Grand Canyon's Kolb Studio undergoes restoration work
GRAND CANYON, Ariz. - Kolb Studio is getting a massive facelift, thanks to donations from both private and public donors.
The studio is going through several phases of restoration work, which will happen over the next few years at a cost of around $440,000.
"This is a crown jewel to the Park Service, and to the Grand Canyon Association (GCA). There's no other building like it in existence," GCA Facilities Manager Chris Maragos said.
A National Park Service (NPS) Historic Preservation crew of five has been working on replacing parts of the building that can no longer be saved. The work includes replacing weatherworn shingles and exterior siding.
"I think there are about 80 windows in the building that are individually being gone through and painstakingly replacing the glazing materials, which is like a putty that holds the window pane in place," Maragos said.

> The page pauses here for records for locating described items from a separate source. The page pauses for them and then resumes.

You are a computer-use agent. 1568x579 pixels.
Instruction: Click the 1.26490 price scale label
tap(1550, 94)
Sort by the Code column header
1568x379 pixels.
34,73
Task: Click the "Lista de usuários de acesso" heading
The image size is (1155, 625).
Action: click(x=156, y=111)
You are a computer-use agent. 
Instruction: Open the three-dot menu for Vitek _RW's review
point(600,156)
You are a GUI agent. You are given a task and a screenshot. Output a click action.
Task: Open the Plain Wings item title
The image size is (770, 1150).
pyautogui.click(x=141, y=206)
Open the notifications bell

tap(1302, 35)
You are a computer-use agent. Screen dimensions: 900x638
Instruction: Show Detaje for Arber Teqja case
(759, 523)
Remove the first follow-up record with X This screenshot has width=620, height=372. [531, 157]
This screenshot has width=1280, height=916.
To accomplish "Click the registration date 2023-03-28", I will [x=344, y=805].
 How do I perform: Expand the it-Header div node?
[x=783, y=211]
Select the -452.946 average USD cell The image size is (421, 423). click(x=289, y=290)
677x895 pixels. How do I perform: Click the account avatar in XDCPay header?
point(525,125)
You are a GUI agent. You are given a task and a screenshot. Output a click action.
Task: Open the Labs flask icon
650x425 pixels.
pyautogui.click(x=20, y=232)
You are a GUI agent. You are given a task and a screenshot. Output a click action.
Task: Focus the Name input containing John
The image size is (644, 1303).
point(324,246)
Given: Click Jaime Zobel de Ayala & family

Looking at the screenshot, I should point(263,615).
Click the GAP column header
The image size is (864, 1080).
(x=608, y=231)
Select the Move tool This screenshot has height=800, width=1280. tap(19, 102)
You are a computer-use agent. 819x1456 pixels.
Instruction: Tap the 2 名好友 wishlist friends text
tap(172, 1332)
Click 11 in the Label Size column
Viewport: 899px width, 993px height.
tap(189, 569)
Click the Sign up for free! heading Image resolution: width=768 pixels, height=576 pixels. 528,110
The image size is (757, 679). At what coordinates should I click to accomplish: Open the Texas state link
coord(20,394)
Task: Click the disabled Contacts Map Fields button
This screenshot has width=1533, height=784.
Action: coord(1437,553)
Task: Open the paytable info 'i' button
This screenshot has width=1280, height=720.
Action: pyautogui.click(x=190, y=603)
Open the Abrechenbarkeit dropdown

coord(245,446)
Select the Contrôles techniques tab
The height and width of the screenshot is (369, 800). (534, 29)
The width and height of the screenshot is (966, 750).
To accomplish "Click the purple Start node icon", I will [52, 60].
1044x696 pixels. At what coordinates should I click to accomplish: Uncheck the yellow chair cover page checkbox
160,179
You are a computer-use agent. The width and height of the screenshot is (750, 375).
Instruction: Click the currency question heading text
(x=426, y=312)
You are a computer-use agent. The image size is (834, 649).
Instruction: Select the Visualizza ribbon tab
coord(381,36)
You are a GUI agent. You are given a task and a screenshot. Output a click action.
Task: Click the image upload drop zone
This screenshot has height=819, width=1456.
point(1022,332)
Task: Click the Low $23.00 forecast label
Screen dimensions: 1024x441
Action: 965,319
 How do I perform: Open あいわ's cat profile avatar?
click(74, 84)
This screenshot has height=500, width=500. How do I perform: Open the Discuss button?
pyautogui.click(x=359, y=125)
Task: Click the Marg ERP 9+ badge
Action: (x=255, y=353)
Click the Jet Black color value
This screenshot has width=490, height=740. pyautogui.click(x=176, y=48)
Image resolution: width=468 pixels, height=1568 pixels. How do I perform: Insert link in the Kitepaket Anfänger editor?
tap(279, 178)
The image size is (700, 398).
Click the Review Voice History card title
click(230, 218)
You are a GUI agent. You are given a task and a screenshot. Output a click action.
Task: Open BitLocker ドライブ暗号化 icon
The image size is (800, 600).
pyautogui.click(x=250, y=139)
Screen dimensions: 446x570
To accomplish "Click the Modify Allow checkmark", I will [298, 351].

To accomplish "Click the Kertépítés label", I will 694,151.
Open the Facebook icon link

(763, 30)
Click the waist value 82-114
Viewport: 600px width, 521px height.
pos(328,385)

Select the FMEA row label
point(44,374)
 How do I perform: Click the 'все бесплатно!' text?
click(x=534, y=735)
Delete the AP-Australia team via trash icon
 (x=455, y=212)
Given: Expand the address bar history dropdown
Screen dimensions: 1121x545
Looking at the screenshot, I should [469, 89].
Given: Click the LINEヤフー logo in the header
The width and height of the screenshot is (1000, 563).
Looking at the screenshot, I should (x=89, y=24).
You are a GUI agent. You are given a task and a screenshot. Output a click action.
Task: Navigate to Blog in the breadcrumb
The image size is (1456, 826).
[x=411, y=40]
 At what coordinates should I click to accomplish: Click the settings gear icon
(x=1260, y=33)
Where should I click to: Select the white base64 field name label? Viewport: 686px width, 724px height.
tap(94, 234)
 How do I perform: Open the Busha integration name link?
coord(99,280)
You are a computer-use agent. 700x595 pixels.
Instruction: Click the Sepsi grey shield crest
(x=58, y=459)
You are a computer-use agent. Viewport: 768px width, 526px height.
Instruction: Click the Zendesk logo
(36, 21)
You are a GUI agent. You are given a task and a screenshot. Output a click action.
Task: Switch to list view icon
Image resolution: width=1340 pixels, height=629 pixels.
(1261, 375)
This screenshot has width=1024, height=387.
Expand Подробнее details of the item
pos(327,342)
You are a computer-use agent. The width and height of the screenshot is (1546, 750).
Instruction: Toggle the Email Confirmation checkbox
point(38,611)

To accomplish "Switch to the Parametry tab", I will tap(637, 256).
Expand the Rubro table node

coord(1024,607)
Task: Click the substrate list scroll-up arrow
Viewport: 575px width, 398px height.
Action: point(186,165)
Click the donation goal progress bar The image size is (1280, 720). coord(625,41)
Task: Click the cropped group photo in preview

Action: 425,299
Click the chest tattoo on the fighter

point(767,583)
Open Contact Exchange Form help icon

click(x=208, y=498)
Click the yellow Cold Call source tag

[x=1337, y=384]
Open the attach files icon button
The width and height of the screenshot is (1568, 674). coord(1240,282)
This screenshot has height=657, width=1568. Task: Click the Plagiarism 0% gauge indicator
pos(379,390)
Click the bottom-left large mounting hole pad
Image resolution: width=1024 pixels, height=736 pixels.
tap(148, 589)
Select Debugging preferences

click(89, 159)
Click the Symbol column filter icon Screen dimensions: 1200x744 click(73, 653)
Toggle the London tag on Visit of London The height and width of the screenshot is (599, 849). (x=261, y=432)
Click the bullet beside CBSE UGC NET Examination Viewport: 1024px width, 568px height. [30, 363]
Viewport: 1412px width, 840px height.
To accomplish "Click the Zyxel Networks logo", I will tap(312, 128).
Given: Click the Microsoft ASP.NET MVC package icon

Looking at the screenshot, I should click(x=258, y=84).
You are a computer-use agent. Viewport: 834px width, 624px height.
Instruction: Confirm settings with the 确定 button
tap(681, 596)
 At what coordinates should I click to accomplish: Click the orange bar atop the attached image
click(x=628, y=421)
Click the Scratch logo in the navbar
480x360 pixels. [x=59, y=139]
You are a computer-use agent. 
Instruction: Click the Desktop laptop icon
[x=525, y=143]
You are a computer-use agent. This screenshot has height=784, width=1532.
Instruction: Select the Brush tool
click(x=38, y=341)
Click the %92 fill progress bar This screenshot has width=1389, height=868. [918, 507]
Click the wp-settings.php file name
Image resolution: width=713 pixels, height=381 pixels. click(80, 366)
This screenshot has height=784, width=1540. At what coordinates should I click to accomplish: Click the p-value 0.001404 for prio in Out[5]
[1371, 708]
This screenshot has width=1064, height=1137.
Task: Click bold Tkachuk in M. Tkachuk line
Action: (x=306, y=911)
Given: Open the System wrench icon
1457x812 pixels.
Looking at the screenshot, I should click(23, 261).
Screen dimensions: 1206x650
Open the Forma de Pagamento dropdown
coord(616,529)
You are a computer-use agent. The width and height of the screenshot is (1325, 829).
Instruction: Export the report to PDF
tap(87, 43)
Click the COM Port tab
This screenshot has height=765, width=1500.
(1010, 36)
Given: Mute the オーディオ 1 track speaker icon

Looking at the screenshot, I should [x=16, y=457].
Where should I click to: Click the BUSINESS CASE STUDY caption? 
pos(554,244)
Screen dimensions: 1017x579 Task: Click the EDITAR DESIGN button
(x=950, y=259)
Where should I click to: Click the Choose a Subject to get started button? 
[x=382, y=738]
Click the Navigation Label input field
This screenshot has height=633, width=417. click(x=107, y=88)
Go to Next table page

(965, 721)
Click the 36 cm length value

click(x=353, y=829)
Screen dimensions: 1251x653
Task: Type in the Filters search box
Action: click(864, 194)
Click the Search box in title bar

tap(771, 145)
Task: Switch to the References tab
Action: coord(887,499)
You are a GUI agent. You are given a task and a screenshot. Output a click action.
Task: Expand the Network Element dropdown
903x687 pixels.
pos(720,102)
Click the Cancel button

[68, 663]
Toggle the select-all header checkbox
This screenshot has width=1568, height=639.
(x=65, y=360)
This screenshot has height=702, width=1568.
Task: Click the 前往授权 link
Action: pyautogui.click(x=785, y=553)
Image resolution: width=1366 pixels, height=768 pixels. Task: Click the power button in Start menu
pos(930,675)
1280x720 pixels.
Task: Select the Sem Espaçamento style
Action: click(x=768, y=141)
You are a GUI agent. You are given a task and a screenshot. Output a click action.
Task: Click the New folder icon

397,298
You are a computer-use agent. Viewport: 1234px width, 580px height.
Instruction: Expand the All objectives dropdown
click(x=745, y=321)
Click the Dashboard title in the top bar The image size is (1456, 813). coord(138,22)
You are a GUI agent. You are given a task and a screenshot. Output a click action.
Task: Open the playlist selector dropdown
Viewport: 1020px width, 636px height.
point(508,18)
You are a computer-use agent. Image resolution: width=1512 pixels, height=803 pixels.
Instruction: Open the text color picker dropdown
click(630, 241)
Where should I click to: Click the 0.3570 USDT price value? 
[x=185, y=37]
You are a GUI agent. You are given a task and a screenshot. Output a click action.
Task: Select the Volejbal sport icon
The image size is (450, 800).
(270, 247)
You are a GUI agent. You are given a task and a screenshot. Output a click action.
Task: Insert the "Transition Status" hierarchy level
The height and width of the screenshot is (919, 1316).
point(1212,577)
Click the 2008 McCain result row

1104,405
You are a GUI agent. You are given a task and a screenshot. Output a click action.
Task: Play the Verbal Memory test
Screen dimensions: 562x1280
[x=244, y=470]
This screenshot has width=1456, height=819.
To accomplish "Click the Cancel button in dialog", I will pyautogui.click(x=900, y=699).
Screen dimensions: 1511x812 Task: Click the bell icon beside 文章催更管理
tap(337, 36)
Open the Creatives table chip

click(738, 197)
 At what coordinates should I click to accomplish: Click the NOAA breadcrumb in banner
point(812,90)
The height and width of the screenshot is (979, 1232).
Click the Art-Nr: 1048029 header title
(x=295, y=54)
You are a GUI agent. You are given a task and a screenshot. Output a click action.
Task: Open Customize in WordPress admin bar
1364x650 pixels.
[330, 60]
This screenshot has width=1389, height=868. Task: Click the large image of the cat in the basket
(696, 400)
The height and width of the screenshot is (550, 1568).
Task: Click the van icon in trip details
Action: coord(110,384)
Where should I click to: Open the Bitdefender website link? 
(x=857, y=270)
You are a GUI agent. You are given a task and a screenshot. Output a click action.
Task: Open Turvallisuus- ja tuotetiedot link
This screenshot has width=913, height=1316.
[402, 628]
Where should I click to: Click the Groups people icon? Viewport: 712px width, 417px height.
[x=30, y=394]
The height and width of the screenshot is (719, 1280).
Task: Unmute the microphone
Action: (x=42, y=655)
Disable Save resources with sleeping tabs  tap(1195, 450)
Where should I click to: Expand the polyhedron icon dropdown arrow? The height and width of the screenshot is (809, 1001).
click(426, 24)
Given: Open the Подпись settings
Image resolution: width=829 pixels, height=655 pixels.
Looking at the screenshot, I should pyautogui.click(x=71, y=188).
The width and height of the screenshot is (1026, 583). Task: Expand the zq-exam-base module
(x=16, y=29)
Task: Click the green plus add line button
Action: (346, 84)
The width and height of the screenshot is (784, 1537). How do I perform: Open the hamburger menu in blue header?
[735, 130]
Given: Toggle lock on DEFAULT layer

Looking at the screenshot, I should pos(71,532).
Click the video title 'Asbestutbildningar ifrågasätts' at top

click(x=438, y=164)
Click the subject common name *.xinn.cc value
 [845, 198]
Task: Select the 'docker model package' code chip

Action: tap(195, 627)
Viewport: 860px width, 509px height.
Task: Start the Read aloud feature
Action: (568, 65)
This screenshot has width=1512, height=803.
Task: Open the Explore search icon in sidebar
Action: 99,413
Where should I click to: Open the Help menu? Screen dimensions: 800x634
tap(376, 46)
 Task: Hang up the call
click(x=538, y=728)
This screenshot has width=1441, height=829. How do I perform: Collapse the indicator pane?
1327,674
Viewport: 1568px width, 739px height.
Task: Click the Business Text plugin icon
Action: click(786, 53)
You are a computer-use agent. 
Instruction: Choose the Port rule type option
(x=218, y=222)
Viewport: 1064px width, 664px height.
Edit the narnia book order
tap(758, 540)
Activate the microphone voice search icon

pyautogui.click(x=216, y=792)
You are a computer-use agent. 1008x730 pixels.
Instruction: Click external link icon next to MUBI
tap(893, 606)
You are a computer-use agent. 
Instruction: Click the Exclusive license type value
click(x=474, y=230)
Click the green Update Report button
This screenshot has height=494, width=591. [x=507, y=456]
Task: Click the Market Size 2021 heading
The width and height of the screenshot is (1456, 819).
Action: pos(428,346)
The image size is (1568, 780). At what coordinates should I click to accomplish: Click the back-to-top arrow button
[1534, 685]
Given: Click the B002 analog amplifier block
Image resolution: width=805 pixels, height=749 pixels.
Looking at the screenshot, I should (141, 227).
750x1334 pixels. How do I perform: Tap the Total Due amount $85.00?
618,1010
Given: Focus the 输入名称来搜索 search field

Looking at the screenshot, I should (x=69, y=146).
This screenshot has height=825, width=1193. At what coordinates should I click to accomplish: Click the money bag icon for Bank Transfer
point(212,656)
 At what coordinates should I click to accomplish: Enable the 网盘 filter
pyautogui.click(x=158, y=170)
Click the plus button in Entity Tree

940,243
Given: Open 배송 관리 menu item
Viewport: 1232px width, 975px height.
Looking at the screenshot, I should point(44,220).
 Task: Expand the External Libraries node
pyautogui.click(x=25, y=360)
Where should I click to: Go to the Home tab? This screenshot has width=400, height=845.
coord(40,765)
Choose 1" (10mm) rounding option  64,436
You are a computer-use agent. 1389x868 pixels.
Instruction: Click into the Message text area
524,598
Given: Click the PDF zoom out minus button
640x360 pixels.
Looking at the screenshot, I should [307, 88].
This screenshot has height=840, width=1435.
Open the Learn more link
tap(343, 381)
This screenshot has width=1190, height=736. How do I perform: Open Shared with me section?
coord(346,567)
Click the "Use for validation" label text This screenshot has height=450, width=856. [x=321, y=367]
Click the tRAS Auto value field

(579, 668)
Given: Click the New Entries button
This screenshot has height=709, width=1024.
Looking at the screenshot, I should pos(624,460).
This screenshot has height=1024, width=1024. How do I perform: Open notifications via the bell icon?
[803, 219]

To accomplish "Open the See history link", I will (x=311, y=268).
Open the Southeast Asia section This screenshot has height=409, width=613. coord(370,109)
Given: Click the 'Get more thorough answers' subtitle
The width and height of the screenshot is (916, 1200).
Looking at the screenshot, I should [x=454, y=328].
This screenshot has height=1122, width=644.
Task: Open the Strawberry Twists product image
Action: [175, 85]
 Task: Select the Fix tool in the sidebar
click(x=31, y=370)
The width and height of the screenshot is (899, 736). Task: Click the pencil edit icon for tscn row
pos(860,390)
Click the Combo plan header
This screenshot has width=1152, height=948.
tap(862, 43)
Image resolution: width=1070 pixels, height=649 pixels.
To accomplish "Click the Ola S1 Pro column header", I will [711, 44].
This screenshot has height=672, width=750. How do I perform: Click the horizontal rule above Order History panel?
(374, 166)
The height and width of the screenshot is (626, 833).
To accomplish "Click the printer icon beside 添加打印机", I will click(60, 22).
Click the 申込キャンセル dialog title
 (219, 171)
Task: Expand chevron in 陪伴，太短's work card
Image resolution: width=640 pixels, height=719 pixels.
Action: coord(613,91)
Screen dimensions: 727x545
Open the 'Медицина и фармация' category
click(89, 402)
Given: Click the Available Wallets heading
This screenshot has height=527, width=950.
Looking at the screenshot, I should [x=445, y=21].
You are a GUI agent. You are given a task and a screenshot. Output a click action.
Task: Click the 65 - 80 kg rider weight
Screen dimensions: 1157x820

Along with the siding and windows, Maragos said crews are working on two Canyon-facing porches that have been exposed to the elements, causing rotting and deterioration.
"In historic preservation you have to only take out what you can't save," said Greg Dodson, NPS Western Center for Historic Preservation Project manager. "It's all about saving the historic fabric, and then we document everything we do so people in the future can say, 'this is original, or this is a replacement.'"
Outside the building, the Park Service is currently analyzing Kolb's retaining walls, which take visitors down from the rim to the entrance of the studio. Crews plan to start rebuilding the walls next year.
"Those retaining walls, over time, are starting to fail," Maragos said. "They are considered a historic element to the building so just as much as the building is historic, the features are also historic."
Maragos said next year, when the weather warms up, crews will focus on painting the exterior of the building, including the windows and replacing gutters.
Built in 1904, Kolb Studio was the site of the legendary Kolb brothers' photography studio where they captured early tourists on treks into Grand Canyon. Later, the owners expanded the house to include a theater and the family residence until Emery Kolb's death in 1976 when the building came under National Park Service ownership.
As a historic building, the GCA took stewardship of the building and it is now an integral part of the visitor experience at Grand Canyon, housing a GCA bookstore and a gallery for rotating free exhibits.